An early summer delight!

Soft shell crabs on a white plate.
It’s the season for soft shell crabs, a personal favorite of mine. After a true Seinfeld episode with Felix from the fish store calling numerous times and yelling at me, I finally got my order delivered. I have to say, it was worth the abuse.
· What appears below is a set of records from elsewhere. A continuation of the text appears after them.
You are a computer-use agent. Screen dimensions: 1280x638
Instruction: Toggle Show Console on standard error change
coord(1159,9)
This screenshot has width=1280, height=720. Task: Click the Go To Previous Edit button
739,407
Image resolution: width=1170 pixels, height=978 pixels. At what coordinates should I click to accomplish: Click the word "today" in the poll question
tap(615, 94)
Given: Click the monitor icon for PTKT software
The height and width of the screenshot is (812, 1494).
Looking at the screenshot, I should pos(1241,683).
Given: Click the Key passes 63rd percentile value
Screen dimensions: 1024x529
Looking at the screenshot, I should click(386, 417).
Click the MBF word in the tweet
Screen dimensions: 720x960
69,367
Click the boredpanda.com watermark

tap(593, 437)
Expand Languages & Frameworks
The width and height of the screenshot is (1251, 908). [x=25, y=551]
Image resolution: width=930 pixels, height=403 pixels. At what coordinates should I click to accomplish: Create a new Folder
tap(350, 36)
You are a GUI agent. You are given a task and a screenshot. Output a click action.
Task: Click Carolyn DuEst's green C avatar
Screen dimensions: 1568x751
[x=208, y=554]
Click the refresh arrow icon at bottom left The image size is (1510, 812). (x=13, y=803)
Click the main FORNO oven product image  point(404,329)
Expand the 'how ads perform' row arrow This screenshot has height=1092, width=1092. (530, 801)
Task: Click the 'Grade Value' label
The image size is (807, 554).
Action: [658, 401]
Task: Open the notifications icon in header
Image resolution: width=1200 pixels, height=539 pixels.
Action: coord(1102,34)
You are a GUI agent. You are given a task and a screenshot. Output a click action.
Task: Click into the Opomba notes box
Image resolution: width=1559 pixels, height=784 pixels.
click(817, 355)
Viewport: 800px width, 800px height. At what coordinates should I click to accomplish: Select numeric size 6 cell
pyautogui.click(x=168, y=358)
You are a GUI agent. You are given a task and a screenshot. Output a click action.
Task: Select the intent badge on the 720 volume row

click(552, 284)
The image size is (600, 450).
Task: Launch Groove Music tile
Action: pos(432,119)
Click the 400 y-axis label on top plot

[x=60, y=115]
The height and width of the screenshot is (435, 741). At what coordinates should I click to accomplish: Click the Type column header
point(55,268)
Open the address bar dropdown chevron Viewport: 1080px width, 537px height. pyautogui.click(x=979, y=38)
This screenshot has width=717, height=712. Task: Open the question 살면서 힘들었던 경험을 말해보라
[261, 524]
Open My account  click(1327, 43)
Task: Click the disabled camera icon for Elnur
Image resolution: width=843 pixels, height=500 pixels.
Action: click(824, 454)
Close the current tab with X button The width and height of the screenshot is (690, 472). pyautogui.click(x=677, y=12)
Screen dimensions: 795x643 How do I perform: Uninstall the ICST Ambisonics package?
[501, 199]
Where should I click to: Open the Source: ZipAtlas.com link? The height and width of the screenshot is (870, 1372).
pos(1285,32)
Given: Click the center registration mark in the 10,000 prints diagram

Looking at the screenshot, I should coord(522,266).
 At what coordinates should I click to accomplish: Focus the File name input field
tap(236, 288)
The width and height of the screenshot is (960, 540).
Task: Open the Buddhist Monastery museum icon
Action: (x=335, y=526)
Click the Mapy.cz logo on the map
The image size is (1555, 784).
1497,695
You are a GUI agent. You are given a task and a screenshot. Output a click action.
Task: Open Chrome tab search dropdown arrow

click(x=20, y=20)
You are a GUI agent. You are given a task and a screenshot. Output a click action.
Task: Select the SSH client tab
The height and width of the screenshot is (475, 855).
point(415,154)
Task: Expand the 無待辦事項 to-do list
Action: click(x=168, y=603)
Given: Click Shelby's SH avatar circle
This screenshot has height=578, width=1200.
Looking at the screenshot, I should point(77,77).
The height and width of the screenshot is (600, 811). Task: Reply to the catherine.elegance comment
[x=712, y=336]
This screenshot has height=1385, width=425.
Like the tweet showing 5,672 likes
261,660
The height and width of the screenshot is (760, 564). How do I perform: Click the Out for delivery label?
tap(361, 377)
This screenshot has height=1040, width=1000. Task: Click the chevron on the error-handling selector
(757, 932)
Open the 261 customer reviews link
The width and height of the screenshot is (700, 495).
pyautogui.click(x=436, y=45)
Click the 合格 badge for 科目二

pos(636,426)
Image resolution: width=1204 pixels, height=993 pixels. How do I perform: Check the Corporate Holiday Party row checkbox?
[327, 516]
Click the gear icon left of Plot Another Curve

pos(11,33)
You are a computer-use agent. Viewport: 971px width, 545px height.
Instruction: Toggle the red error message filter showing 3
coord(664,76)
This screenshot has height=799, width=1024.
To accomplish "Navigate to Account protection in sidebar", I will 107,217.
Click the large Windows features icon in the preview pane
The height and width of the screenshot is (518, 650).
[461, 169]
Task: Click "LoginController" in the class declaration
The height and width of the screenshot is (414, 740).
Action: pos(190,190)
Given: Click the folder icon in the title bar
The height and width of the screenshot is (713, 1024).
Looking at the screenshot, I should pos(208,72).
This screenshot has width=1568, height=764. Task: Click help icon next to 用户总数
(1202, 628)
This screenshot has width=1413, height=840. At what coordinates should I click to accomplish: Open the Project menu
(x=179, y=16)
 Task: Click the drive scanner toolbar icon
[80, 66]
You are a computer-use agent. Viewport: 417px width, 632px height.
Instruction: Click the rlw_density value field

What I did was so stupid simple and so very good, my husband is still talking about them today. That’s the sign of a really good meal – the memorable factor!

Here’s what I did.

SOFT SHELL CRABS
– serves 2

4 cleaned, washed and dried soft shell crabs
Organic buttermilk to cover the crabs
2 tbs. canola oil
1.5 tbs. unsalted butter
Flour to lightly dredge in on a flat plate
Fresh snipped chives to garnish
Lemon wedges

Have your fishmonger clean your crabs before you bring them home. (Put up with the abuse.) Place crabs in a narrow deep bowl to stack them and cover with buttermilk and let them sit for 15-25minutes, turning them once in the middle of the time. Heat the oil until very hot and add the butter. When the butter foam subsides, lift a crab out to drain the buttermilk and dredge lightly in the flour to cover and place in the hot pan. Once all the crabs are in, place a heavier, preferable cast iron skillet, on top of them to weight them down and cook for 3 minutes. Remove the top skillet and turn the crabs over and cook for another 3 minutes, no weight on top this time.

Lift them from the pan, sprinkle chopped chives on top and serve with fresh lemon wedges.

Delish!!! (Notice they didn’t even need any salt or pepper – I think the organic buttermilk was important and of course the quality of the crabs.)